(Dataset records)
=======

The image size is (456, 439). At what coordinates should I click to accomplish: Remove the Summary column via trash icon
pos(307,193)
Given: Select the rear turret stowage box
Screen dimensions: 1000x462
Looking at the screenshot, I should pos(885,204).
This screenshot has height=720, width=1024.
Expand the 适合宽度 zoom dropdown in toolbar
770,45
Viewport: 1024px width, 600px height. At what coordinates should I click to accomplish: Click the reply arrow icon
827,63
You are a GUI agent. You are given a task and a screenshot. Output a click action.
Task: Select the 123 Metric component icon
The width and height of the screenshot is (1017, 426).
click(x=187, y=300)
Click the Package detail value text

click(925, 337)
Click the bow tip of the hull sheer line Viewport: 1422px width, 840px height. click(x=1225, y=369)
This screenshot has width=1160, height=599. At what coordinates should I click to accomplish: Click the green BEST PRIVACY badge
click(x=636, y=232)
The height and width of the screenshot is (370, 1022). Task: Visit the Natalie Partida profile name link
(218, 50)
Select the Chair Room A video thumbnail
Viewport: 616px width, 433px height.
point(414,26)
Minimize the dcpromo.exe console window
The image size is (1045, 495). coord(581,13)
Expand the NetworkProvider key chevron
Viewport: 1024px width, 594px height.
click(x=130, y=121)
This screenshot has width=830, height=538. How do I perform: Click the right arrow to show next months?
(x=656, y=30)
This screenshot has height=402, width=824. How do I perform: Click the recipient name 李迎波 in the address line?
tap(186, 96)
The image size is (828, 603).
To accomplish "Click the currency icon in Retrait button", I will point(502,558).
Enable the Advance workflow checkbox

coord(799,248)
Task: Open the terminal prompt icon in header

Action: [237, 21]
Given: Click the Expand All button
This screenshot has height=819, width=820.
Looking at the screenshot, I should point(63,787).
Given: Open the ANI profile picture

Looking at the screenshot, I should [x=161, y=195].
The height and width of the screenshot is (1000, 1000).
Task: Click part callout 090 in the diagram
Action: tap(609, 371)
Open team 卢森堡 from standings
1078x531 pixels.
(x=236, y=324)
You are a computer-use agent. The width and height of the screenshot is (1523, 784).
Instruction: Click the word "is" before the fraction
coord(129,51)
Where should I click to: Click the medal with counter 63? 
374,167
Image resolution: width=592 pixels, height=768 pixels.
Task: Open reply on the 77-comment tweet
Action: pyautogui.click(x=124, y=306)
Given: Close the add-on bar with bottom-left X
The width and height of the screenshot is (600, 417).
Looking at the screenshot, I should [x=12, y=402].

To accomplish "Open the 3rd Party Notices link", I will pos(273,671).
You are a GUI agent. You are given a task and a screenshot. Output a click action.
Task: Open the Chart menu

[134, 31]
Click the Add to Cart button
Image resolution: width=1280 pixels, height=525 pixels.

=======

Repeat each of the entries exactly.

* [Task result]:
The image size is (456, 439). At what coordinates should I click to accomplish: Remove the Summary column via trash icon
pos(307,193)
Given: Select the rear turret stowage box
Screen dimensions: 1000x462
Looking at the screenshot, I should pos(885,204).
This screenshot has height=720, width=1024.
Expand the 适合宽度 zoom dropdown in toolbar
770,45
Viewport: 1024px width, 600px height. At what coordinates should I click to accomplish: Click the reply arrow icon
827,63
You are a GUI agent. You are given a task and a screenshot. Output a click action.
Task: Select the 123 Metric component icon
The width and height of the screenshot is (1017, 426).
click(x=187, y=300)
Click the Package detail value text

click(925, 337)
Click the bow tip of the hull sheer line Viewport: 1422px width, 840px height. click(x=1225, y=369)
This screenshot has width=1160, height=599. At what coordinates should I click to accomplish: Click the green BEST PRIVACY badge
click(x=636, y=232)
The height and width of the screenshot is (370, 1022). Task: Visit the Natalie Partida profile name link
(218, 50)
Select the Chair Room A video thumbnail
Viewport: 616px width, 433px height.
point(414,26)
Minimize the dcpromo.exe console window
The image size is (1045, 495). coord(581,13)
Expand the NetworkProvider key chevron
Viewport: 1024px width, 594px height.
click(x=130, y=121)
This screenshot has width=830, height=538. How do I perform: Click the right arrow to show next months?
(x=656, y=30)
This screenshot has height=402, width=824. How do I perform: Click the recipient name 李迎波 in the address line?
tap(186, 96)
The image size is (828, 603).
To accomplish "Click the currency icon in Retrait button", I will point(502,558).
Enable the Advance workflow checkbox

coord(799,248)
Task: Open the terminal prompt icon in header

Action: [237, 21]
Given: Click the Expand All button
This screenshot has height=819, width=820.
Looking at the screenshot, I should point(63,787).
Given: Open the ANI profile picture

Looking at the screenshot, I should [x=161, y=195].
The height and width of the screenshot is (1000, 1000).
Task: Click part callout 090 in the diagram
Action: tap(609, 371)
Open team 卢森堡 from standings
1078x531 pixels.
(x=236, y=324)
You are a computer-use agent. The width and height of the screenshot is (1523, 784).
Instruction: Click the word "is" before the fraction
coord(129,51)
Where should I click to: Click the medal with counter 63? 
374,167
Image resolution: width=592 pixels, height=768 pixels.
Task: Open reply on the 77-comment tweet
Action: pyautogui.click(x=124, y=306)
Given: Close the add-on bar with bottom-left X
The width and height of the screenshot is (600, 417).
Looking at the screenshot, I should [x=12, y=402].

To accomplish "Open the 3rd Party Notices link", I will pos(273,671).
You are a GUI agent. You are given a task and a screenshot. Output a click action.
Task: Open the Chart menu

[134, 31]
Click the Add to Cart button
Image resolution: width=1280 pixels, height=525 pixels.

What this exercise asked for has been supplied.